Reklama

Kultura

Niezwykła replika ósmego cudu świata w Muzeum Regionalnym w Stalowej Woli

Redakcja
Dodano: 22.02.2018
37797_ZOPO
Share
Udostępnij
Do 27 marca w Muzeum Regionalnym w Stalowej Woli można oglądać replikę niesamowitej chińskiej armii terakotowej cesarza Qin. Ekspozycja składa się z kilkudziesięciu terakotowych wojowników, wśród których znajduje się sam cesarz. Repliki zostały wykonane w taki sam sposób co oryginały i są jedynie maleńkim fragmentem ogromnej, bo składającej się ok. 8 tys. wojowników armii cesarza Qin. Oryginały można oglądać jedynie w muzeum w chińskim mieście Xi'an.

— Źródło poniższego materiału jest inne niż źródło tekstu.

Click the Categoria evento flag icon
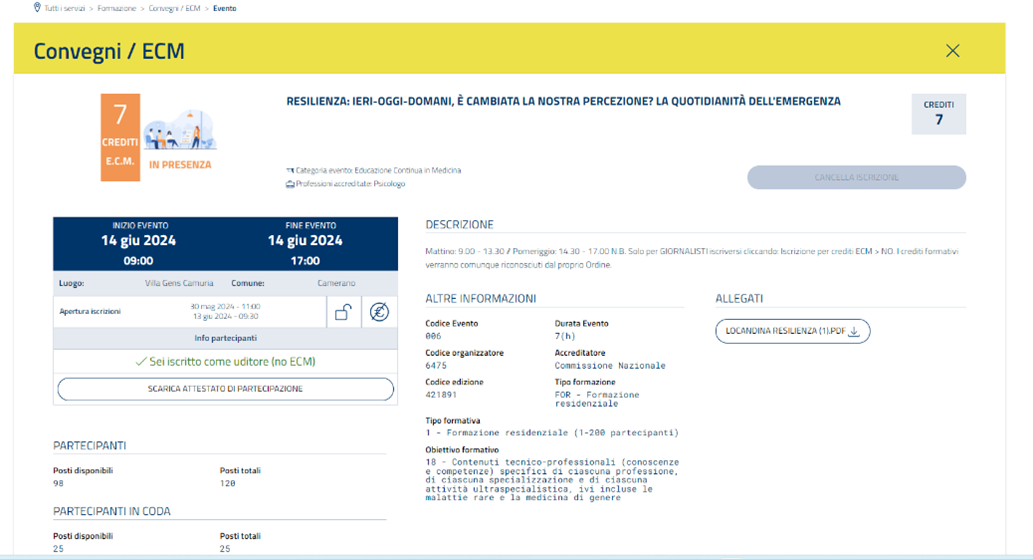pyautogui.click(x=290, y=171)
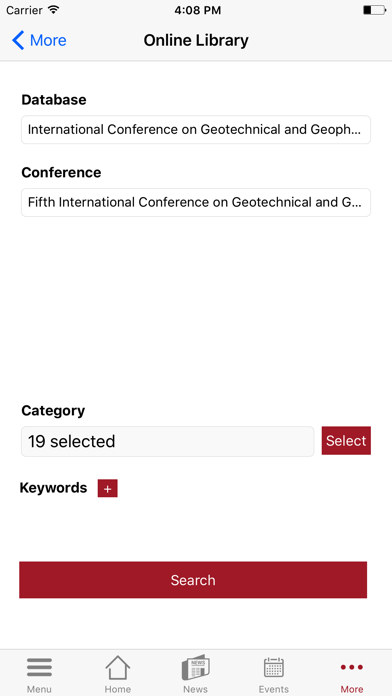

Ekspozycja jest znakomitą okazją, do poznania jednej z najstarszych cywilizacji, jej osiągnięć, a przede wszystkim dziejów pierwszego władcy Chin i fascynującej historii powstania terakotowej armii.  Terakotowa armia jest uznawana za ósmy cud świata; jest wpisana na listę światowego dziedzictwa UNESCO.

Imponująca cesarska armia liczy już ponad 8100 figur

Figury zostały przypadkowo odnalezione w 1974 roku przez wieśniaków kopiących studnię. Do 2017 roku odkryto 8100 figur. Ustawione są w rowach w szyku bojowym, są to naturalnej wielkości (od 1,62 do 2,02 m) postaci piechurów, łuczników, kuszników, generałów, urzędników, akrobatów, muzyków, tancerzy, medyków i pracowników cywilnych. Oprócz ludzi w mauzoleum znajdują się figury zwierząt, m.in. koni pociągowych, wierzchowców, bocianów, żurawi oraz kaczek. Są też wojskowe wozy i karoce, żołnierze byli wyposażeni w dużą ilość autentycznej broni z chromowanego brązu, w tym mieczy oraz grotów włóczni i strzał. Oryginalne figury można oglądać jedynie w Muzeum Terakotowej Armii Pierwszego Cesarza Qin w chińskim mieście Xi'an.

Na wystawie w muzeum w Stalowej Woli można podziwiać kilkudziesięciu terakotowych wojowników, wśród których znajduje się sam cesarz Qin. Przedstawione postaci to żołnierze piechoty, łucznicy, a także oficerowie. Jednak repliki zostały wykonane w taki sam sposób co oryginały.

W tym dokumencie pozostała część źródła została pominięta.